Investing in stock trading or mutual funds can be intimidating for beginners, as there are varied investment strategies for every fund. Mutual funds investment differs from stock trading because of several factors, such as trade fees, lock-in periods, monitoring, tax-benefits, etc.
Stock Trading
Stock trading involves buying and selling of a company’s shares with numerous price fluctuations.
When to trade, which shares to buy, and until how long to hold, everything has to be done by the shareowner.
It requires frequent stock monitoring and thorough market research.
Mutual Funds
On the contrary, mutual funds involve fund managers, who do all the needful on your behalf.

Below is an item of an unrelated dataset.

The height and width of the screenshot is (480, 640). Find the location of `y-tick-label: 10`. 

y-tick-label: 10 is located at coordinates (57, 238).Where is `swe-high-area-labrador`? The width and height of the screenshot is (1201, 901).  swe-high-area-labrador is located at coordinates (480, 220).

All it requires from you is to invest in a mutual fund, and the fund managers handle its buying/selling, performance monitoring, and market research.

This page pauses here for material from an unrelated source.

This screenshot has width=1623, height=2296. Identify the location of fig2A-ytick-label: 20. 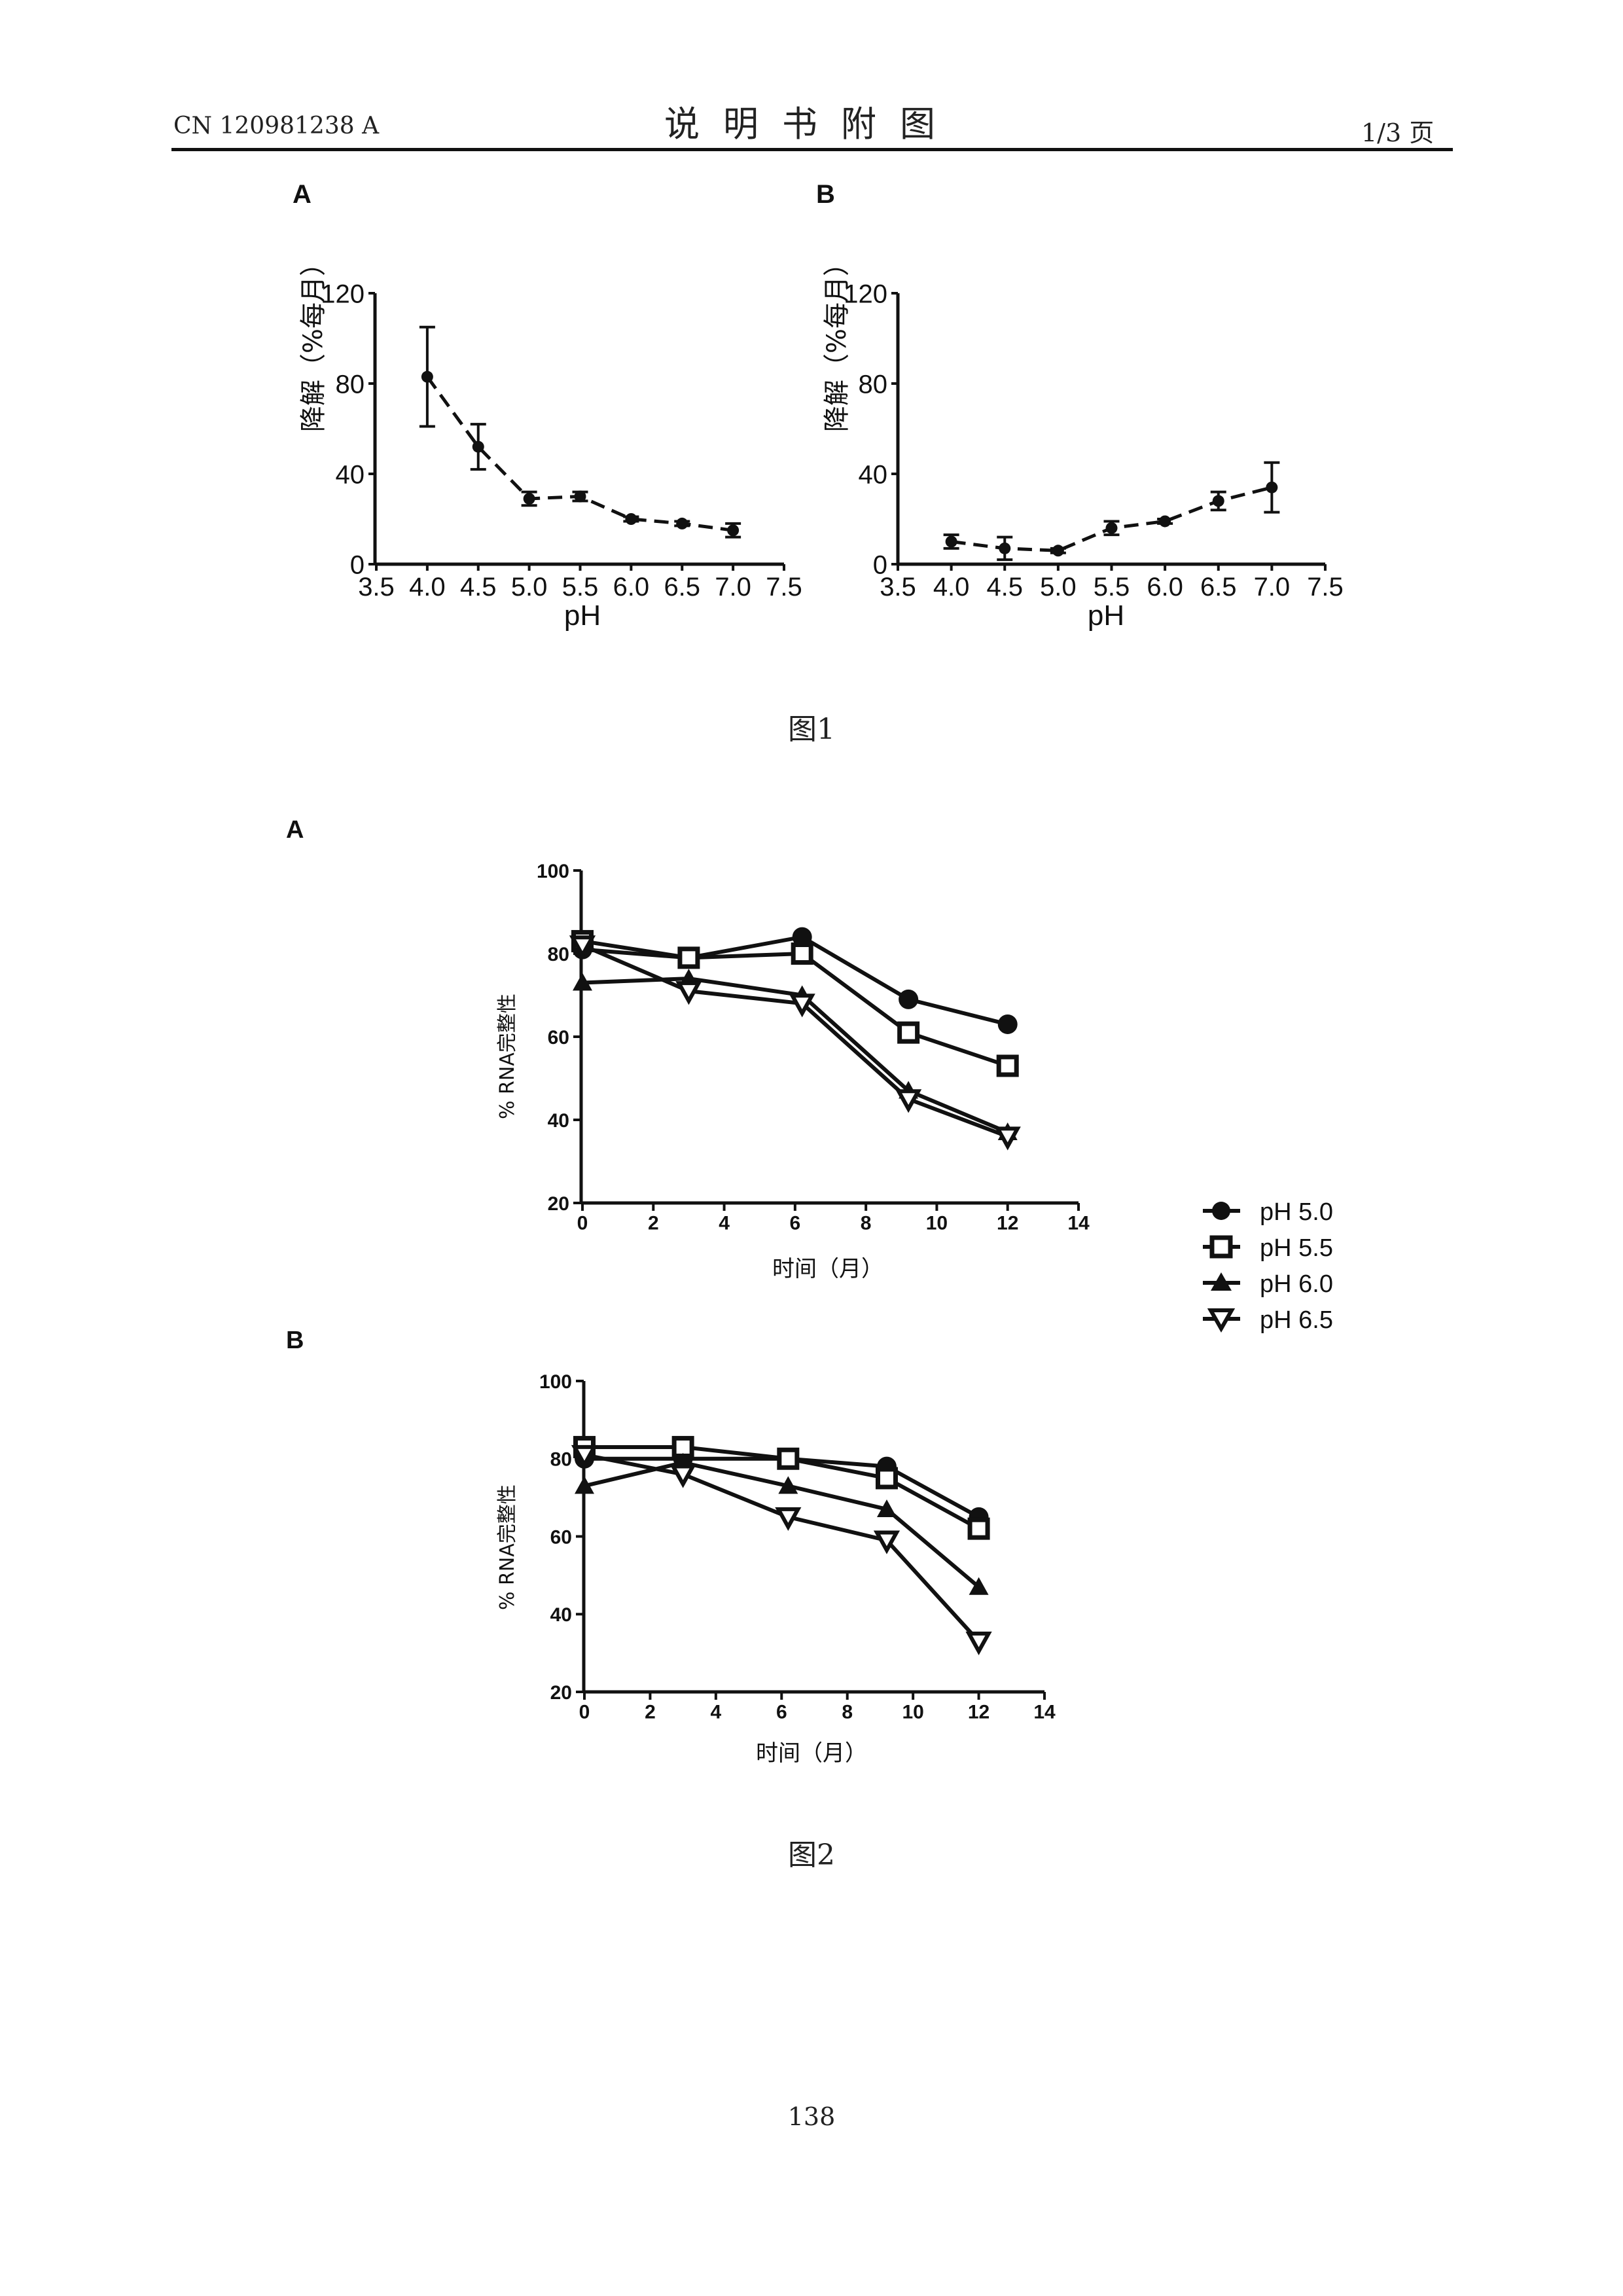
(558, 1204).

The below-described infographic shows the significant differences between stock trading and mutual funds, their benefits, drawbacks, and the major highlights of both. It also depicts the worldwide sales data for open-end funds by region and the percentage of these open-end funds assets.
It seems evident from above that forty percent of worldwide regulated open-end fund assets were held in equity funds at the end of Q1 2020, whereas the bond funds were at 23 percent, and the balanced funds were at 12 percent. Sixteen percent of the worldwide total was held in the money market funds. In the Q1 2020, America held 52 percent of global assets, Europe held 34 percent, and 14 percent was shared between the Asia-Pacific regions and Africa.